2004. Lyondell and Millennium will continue to work expeditiously to complete

the SEC filings related to their special shareholder meetings.


This release contains forward-looking statements within the meaning of the
Private Securities Litigation Reform Act of 1995. Such statements include, but
are not limited to, statements about the proposed transaction between Lyondell
Chemical Company ("Lyondell") and Millennium Chemicals Inc. ("Millennium"),
including the parties' plans, objectives, expectations and intentions and other
statements that are not historical facts. Such statements are based upon the
current beliefs and expectations of Lyondell's and Millennium's respective


managements and are subject to significant risks and uncertainties. Actual
results may differ materially from those set forth in the forward-looking
statements. The following factors, among others, could affect the proposed
transaction and the anticipated results: approval by Lyondell's and Millennium's
respective shareholders and the parties' ability to achieve expected synergies
in the transaction within the expected timeframes or at all. Additional factors
that could cause Lyondell's results to differ materially from those described in
the forward-looking statements can be found in Lyondell's Annual Report on Form
10-K for the year ended December 31, 2003, which was filed with the Securities
and Exchange Commission (the "SEC") on March 12, 2004, and Lyondell's Quarterly
Report on Form 10-Q for the quarter ended June 30, 2004, which will be filed
with the SEC in August 2004. Additional factors that could cause Millennium's
results to differ materially from those described in the forward-looking
statements can be found in Exhibit 99.1 to Millennium's Quarterly Report on Form
10-Q for the quarter ended March 31, 2004, which was filed with the SEC on May
14, 2004.

In addition, on June 18, 2004, Lyondell filed with the SEC an amendment to its
registration statement on Form S-4 (as amended, the "Form S-4") containing a
preliminary joint proxy statement/prospectus regarding the proposed transaction
between Lyondell and Millennium. The definitive joint proxy statement/prospectus
will be sent to holders of Lyondell's and Millennium's common stock when it
becomes available. INVESTORS AND SECURITY HOLDERS ARE URGED TO READ THAT
DOCUMENT AND ANY OTHER RELEVANT DOCUMENTS FILED OR THAT WILL BE FILED WITH THE
SEC, INCLUDING THE DEFINITIVE JOINT PROXY STATEMENT/PROSPECTUS THAT WILL BE PART
OF THE DEFINITIVE REGISTRATION STATEMENT, AS THEY BECOME AVAILABLE, BECAUSE THEY
CONTAIN, OR WILL CONTAIN, IMPORTANT INFORMATION. Investors and security holders
may obtain a free copy of the definitive joint proxy statement/prospectus (when
it becomes available) and other documents filed by Lyondell and Millennium with
the SEC at the SEC's web site at www.sec.gov. The definitive joint proxy
statement/prospectus (when it becomes available) and the other documents filed
by Lyondell may also be obtained free from Lyondell by calling Lyondell's
Investor Relations department at (713) 309-4590. The definitive joint proxy
statement/prospectus (when it becomes available) and the other documents filed
by Millennium may also be obtained free from Millennium by calling Millennium's
Investor Relations department at (410) 229-8113.

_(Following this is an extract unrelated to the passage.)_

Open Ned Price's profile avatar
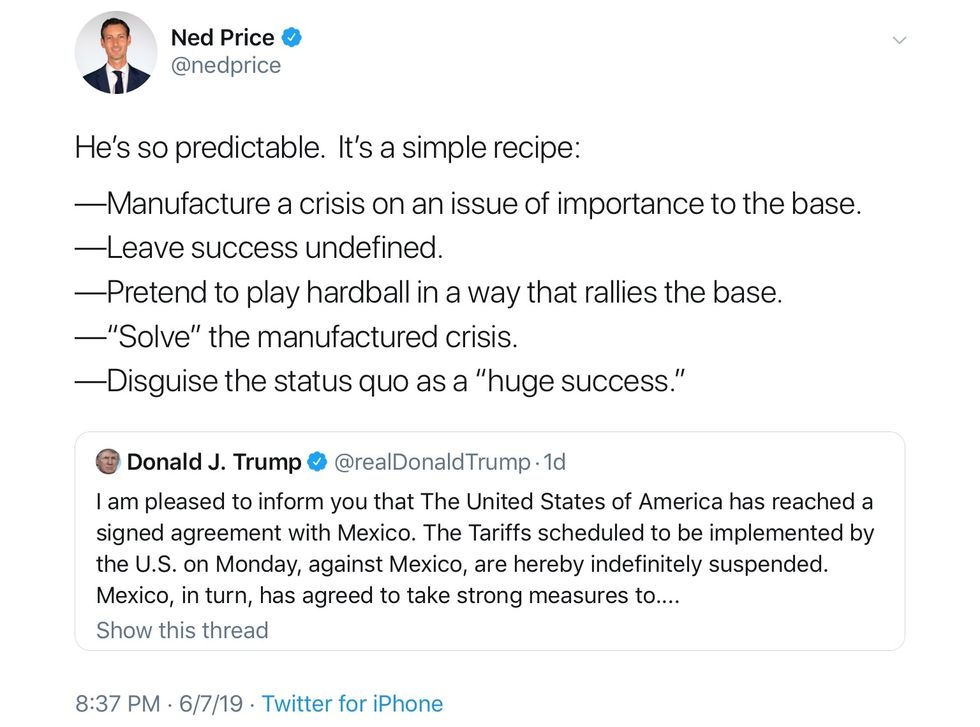 point(116,53)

The respective executive officers and directors of Lyondell and Millennium and
other persons may be deemed to be participants in the solicitation of proxies in
respect of the proposed transaction. Information regarding Lyondell's executive
officers and directors is available in the proxy statement filed with the SEC by
Lyondell on March 16, 2004 and in the Form S-4, and information regarding
Millennium's directors and its executive officers is available in Millennium's
Amendment No. 1 to its Annual Report on Form 10-K for the year ended December
31, 2003, which was filed with the SEC on April 27, 2004, and in the Form S-4.
Other information regarding the participants in the proxy solicitation and a
description of their direct and indirect interests, by security holdings or
otherwise, will be contained in the definitive joint proxy statement/prospectus
and other relevant materials filed with the SEC, as they become available.